On the positive side, said Uelmen, Davis has filled judicial vacancies with “excellent, highly qualified” appointments while diversifying the bench with more women and minorities.
Education
The Record: Good
Virtually no one agrees on what true reform in education ought to be, but Davis has indeed focused on his brand of reform. “Gray Davis said that education would be his number-one priority, and it actually has been,” said Barbara Kerr, president of the California Teachers Association. Actually, Davis said education would be his first, secondand thirdpriorities, but, redundant ordinals aside, Kerr credits Davis in particular for pouring more money into education in good times and maintaining smaller class sizes and limiting the overall damage during the current crisis. Kerr doesn’t hold with Davis’ emphasis on standardized testing, but even that stance, she noted, underscores Davis’ focus on education.
Davis has assertively opposed using taxpayer-financed vouchers to send children to private schools. He’s generally supported charter schools while also backing legislation to rein them in.
Overall, on education, said Kerr, “Gray has kept his word.”
Environment
The Record: Good
Environmentalists are grateful for Davis’ support of bond measures to purchase sensitive parklands. And California’s bill to limit greenhouse-gas emissions in automobiles, signed last year, is so trendsetting that much of the industry has mobilized against it. Davis also signed legislation that requires private energy companies to produce an increasing proportion of clean, renewable energy — such as wind or solar power. Energy companies must achieve 20 percent renewable power by 2017.
In addition, Davis has called for legislation to accelerate the recycling of electronic components. A recycling program is needed because plastics in used computers and TVs don’t break down in landfills, and they also leach hazardous chemicals into the environment. The cathode-ray tubes of monitors, for example, contain potentially dangerous amounts of lead, to name just one toxin. ‰
The governor also supported a Sheila Kuehl–authored bill requiring an identified water source before major residential development can go forward. And the Davis administration has protected the coast against both offshore oil drilling and overdevelopment. His appointments to the Coastal Commission are significantly more eco-friendly than those of his Republican predecessors.

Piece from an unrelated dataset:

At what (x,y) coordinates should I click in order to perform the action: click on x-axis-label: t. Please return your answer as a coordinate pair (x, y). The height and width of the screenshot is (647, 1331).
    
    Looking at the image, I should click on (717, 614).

And last week, he signed a first-in-the-nation ban on a toxic flame retardant found in the finishes of household furniture that can accumulate in mothers and nursing babies.

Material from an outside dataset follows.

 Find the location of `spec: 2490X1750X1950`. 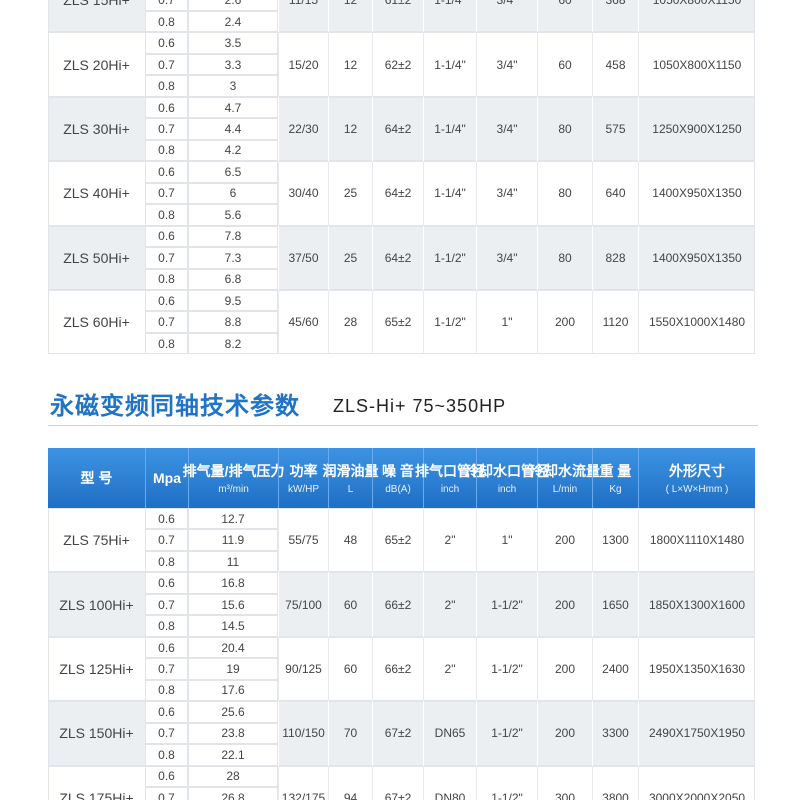

spec: 2490X1750X1950 is located at coordinates (696, 734).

The downside, said Bill Magavern, a Sierra Club lobbyist, includes his administration’s negotiating of long-term energy contracts that rely almost exclusively on non-renewable forms of energy. Magavern also faults Davis for deregulating the disposal of radioactive waste from decommissioned research facilities, such as the Santa Susana site once used by Rocketdyne. And Davis vetoed legislation that would have banned low-level radioactive waste from standard landfills, which are typically ill-prepared, he said, to deal with the material. Davis also has given in too often, he added, to logging interests eager to clear-cut old timber, and to agribusiness, which has resisted pesticide restrictions. Both industries number among Davis’ campaign contributors.